[Saved data entries]

####

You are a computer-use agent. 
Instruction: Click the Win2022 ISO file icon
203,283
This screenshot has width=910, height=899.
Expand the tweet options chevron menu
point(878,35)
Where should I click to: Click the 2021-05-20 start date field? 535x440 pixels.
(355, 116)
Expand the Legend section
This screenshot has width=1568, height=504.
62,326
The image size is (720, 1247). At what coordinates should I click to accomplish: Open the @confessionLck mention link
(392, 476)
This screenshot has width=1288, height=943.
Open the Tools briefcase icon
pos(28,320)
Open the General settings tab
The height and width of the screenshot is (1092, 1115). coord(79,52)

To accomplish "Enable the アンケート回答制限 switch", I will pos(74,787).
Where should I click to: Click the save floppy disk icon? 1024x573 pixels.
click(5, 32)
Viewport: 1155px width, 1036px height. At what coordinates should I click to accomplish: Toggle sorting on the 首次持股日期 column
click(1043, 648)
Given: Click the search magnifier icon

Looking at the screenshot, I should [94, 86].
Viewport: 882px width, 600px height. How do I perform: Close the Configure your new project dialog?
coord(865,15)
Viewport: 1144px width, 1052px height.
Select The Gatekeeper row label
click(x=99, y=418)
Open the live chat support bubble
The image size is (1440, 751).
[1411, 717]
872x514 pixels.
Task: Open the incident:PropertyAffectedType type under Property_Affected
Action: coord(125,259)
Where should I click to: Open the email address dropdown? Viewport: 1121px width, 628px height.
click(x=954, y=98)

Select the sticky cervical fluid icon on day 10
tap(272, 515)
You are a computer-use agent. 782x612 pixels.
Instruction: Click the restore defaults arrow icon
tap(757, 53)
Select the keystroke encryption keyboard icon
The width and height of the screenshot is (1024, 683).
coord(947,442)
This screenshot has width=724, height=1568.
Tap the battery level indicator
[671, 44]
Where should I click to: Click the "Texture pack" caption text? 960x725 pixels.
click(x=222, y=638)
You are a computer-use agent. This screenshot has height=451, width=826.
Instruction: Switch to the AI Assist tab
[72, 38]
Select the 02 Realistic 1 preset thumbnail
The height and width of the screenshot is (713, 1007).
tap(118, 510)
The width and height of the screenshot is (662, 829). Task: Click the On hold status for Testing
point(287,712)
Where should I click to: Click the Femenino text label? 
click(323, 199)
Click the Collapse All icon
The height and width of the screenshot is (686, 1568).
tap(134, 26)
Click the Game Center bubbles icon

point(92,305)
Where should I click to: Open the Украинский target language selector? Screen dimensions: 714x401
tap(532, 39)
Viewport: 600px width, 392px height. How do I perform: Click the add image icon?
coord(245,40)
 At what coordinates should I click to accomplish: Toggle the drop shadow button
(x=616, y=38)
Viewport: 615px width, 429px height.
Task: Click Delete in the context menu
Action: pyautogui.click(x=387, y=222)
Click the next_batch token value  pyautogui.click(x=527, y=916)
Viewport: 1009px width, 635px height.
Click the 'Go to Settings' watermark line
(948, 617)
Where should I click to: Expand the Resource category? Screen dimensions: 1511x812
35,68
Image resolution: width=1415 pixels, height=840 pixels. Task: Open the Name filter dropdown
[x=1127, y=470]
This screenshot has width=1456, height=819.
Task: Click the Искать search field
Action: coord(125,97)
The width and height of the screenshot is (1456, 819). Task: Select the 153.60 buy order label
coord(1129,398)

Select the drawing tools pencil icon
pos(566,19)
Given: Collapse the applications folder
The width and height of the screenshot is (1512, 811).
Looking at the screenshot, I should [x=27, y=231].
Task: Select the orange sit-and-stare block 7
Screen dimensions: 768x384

####

Short task. Reproduce all of the data above line for line, with no changes.

Solution to this task.
You are a computer-use agent. 
Instruction: Click the Win2022 ISO file icon
203,283
This screenshot has width=910, height=899.
Expand the tweet options chevron menu
point(878,35)
Where should I click to: Click the 2021-05-20 start date field? 535x440 pixels.
(355, 116)
Expand the Legend section
This screenshot has width=1568, height=504.
62,326
The image size is (720, 1247). At what coordinates should I click to accomplish: Open the @confessionLck mention link
(392, 476)
This screenshot has width=1288, height=943.
Open the Tools briefcase icon
pos(28,320)
Open the General settings tab
The height and width of the screenshot is (1092, 1115). coord(79,52)

To accomplish "Enable the アンケート回答制限 switch", I will pos(74,787).
Where should I click to: Click the save floppy disk icon? 1024x573 pixels.
click(5, 32)
Viewport: 1155px width, 1036px height. At what coordinates should I click to accomplish: Toggle sorting on the 首次持股日期 column
click(1043, 648)
Given: Click the search magnifier icon

Looking at the screenshot, I should [94, 86].
Viewport: 882px width, 600px height. How do I perform: Close the Configure your new project dialog?
coord(865,15)
Viewport: 1144px width, 1052px height.
Select The Gatekeeper row label
click(x=99, y=418)
Open the live chat support bubble
The image size is (1440, 751).
[1411, 717]
872x514 pixels.
Task: Open the incident:PropertyAffectedType type under Property_Affected
Action: coord(125,259)
Where should I click to: Open the email address dropdown? Viewport: 1121px width, 628px height.
click(x=954, y=98)

Select the sticky cervical fluid icon on day 10
tap(272, 515)
You are a computer-use agent. 782x612 pixels.
Instruction: Click the restore defaults arrow icon
tap(757, 53)
Select the keystroke encryption keyboard icon
The width and height of the screenshot is (1024, 683).
coord(947,442)
This screenshot has width=724, height=1568.
Tap the battery level indicator
[671, 44]
Where should I click to: Click the "Texture pack" caption text? 960x725 pixels.
click(x=222, y=638)
You are a computer-use agent. This screenshot has height=451, width=826.
Instruction: Switch to the AI Assist tab
[72, 38]
Select the 02 Realistic 1 preset thumbnail
The height and width of the screenshot is (713, 1007).
tap(118, 510)
The width and height of the screenshot is (662, 829). Task: Click the On hold status for Testing
point(287,712)
Where should I click to: Click the Femenino text label? 
click(323, 199)
Click the Collapse All icon
The height and width of the screenshot is (686, 1568).
tap(134, 26)
Click the Game Center bubbles icon

point(92,305)
Where should I click to: Open the Украинский target language selector? Screen dimensions: 714x401
tap(532, 39)
Viewport: 600px width, 392px height. How do I perform: Click the add image icon?
coord(245,40)
 At what coordinates should I click to accomplish: Toggle the drop shadow button
(x=616, y=38)
Viewport: 615px width, 429px height.
Task: Click Delete in the context menu
Action: pyautogui.click(x=387, y=222)
Click the next_batch token value  pyautogui.click(x=527, y=916)
Viewport: 1009px width, 635px height.
Click the 'Go to Settings' watermark line
(948, 617)
Where should I click to: Expand the Resource category? Screen dimensions: 1511x812
35,68
Image resolution: width=1415 pixels, height=840 pixels. Task: Open the Name filter dropdown
[x=1127, y=470]
This screenshot has width=1456, height=819.
Task: Click the Искать search field
Action: coord(125,97)
The width and height of the screenshot is (1456, 819). Task: Select the 153.60 buy order label
coord(1129,398)

Select the drawing tools pencil icon
pos(566,19)
Given: Collapse the applications folder
The width and height of the screenshot is (1512, 811).
Looking at the screenshot, I should [x=27, y=231].
Task: Select the orange sit-and-stare block 7
Screen dimensions: 768x384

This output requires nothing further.